More details here: BusinessWeek (and dozens of others via the Associated Press, including ABC News, the Boston Herald, Forbes, FOX News, MSNBC, the San Francisco Chronicle, and the San Jose Mercury News), eWEEK, InformationWeek, InfoWorld (and others via the IDG News Service), Slashdot (twice, here and here), and many other places.

What does it mean to be a “paying customer” in Web 2.0?

Stephen O’Grady is wondering whether Google Calendar finally represents a solution to Redmonk’s calendaring woes. The downside?

Well, as Ian learned recently, you’d apparently have to be a “dipshit” to trust free services with “CRUCIAL” data (apparently your personal emails and such aren’t crucial). While I don’t buy that argument at all, nor do I fully trust services that I’m not paying for. That, more than any other reason, is why I believe Google ultimately will roll out for-pay services: folks like me are more than willing to pay for them, if the price is right.”

Stephen has a great point, and I agree wholeheartedly. I’m not going to fully trust a service provider unless there’s some financial incentive for them to provide reliable service—in other words, I’m a paying customer who can take his business elsewhere if the service isn’t up to par.

But am I not a paying customer of Google already?
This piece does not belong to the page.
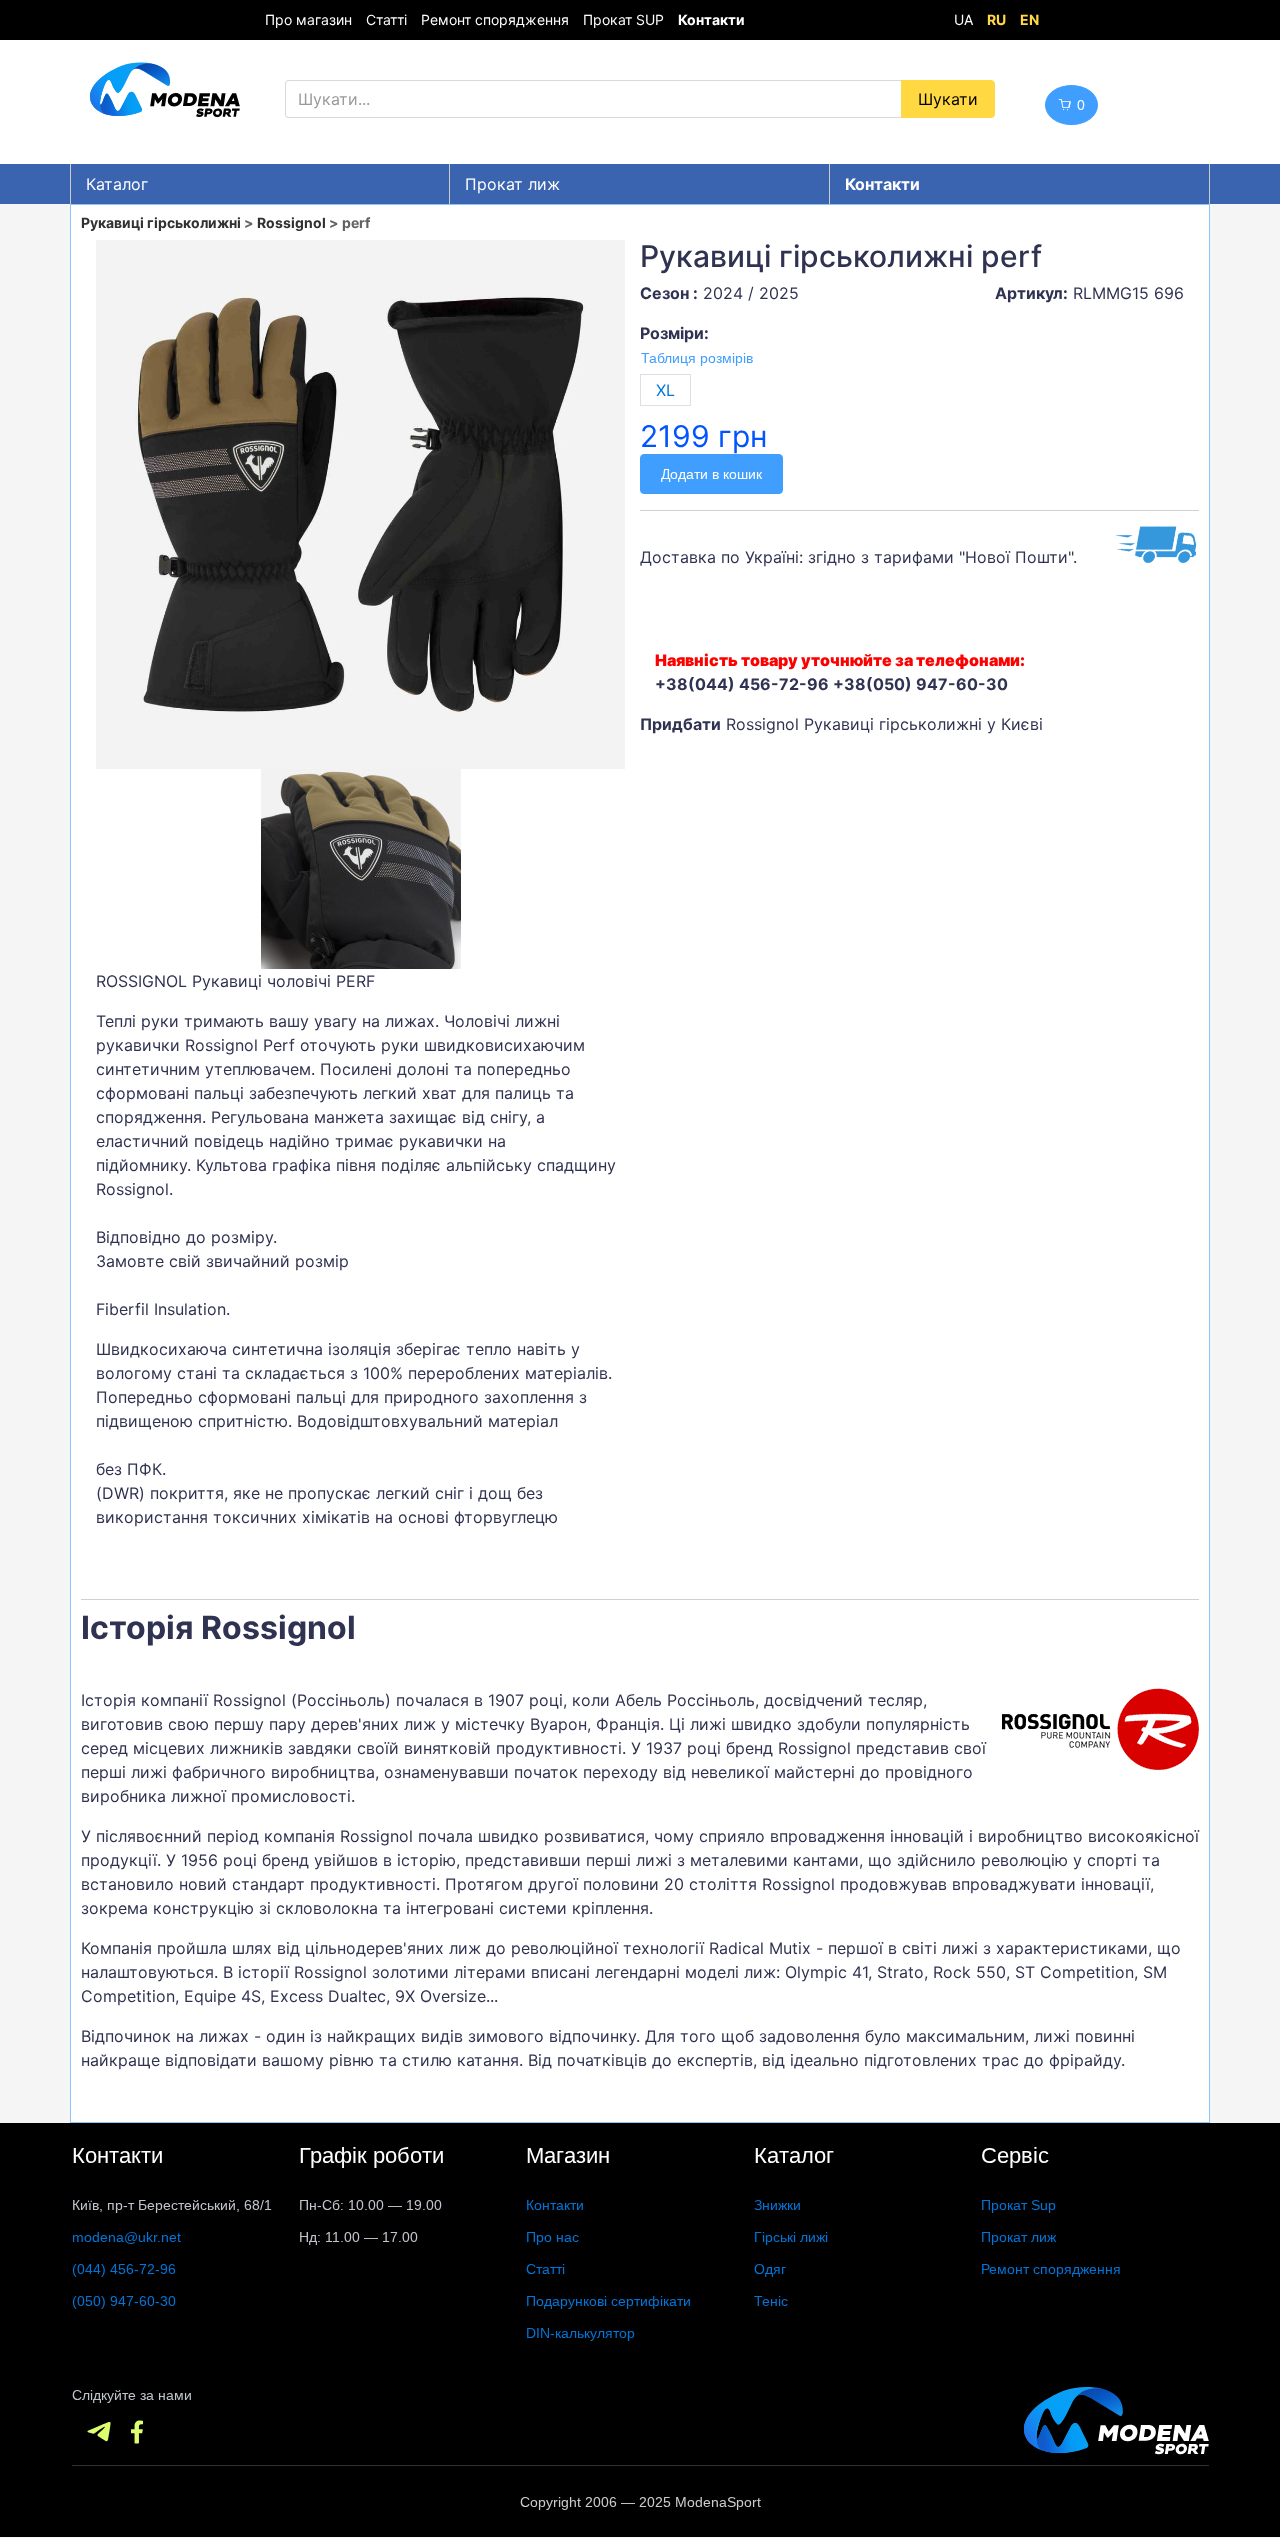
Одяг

As Steve Gillmor has said time and time again, Google makes money (boy, does it make money) by selling my attention to its advertisers. Just because I’m not forking over $59.95 per year or whatever directly to Google doesn’t mean I’m not paying for the service they’re providing me.

To my mind, this is a whole lot like ABC vs. HBO. ABC makes money when I watch Lost, just like HBO makes money when I watch The Sopranos. They just have different ways of doing it—in other words, different business models.
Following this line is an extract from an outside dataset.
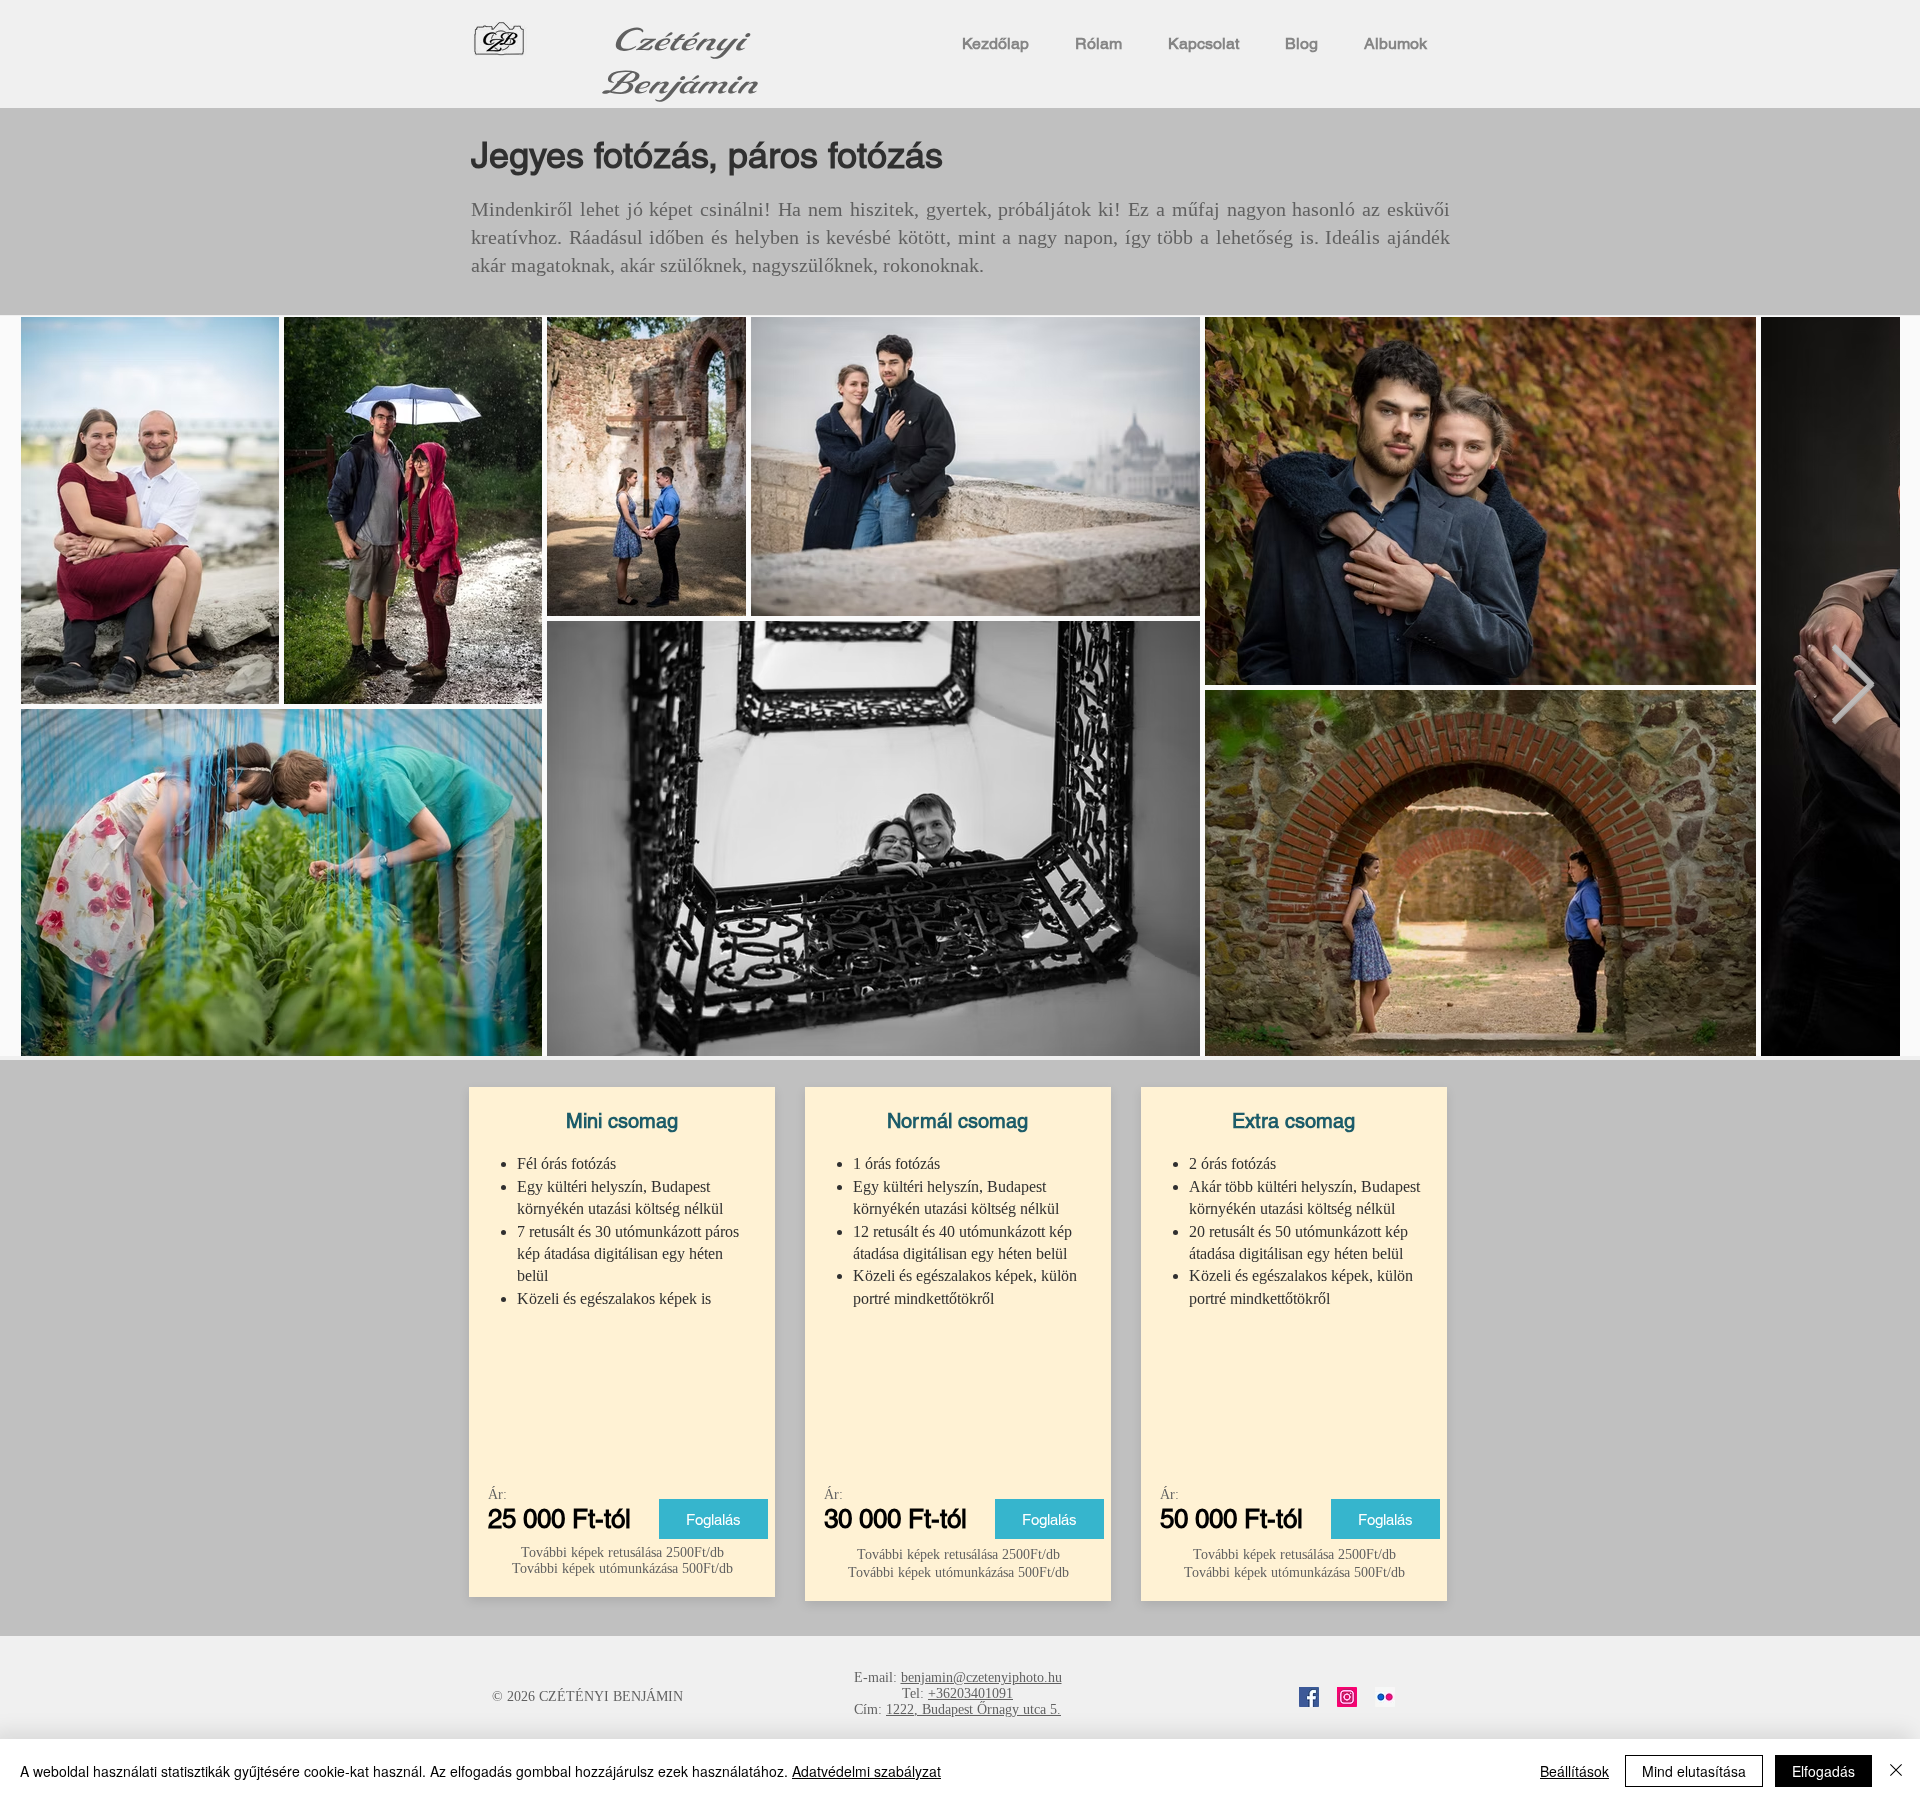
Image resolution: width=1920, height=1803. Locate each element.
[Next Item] (1852, 686)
In earlier posts, I opined that perhaps the software-as-a-service model isn’t viable if the service providers aren’t willing to make quality of service guarantees, you know, like “we won’t lose all your stuff if you put it here”.

Now that I think more of about it, though, it’s more accurate to say that it’s the advertising business model that isn’t viable. I don’t see too many people worried that they’re going to wake up one morning to find all their data is gone from Salesforce.com.

So, can Gmail, Google Calendar and related software-as-a-service offerings really only have quality of service guarantees with a subscription business model? For Google’s sake (which, after all, derives 95%+ of its revenue from advertising), I sure hope not.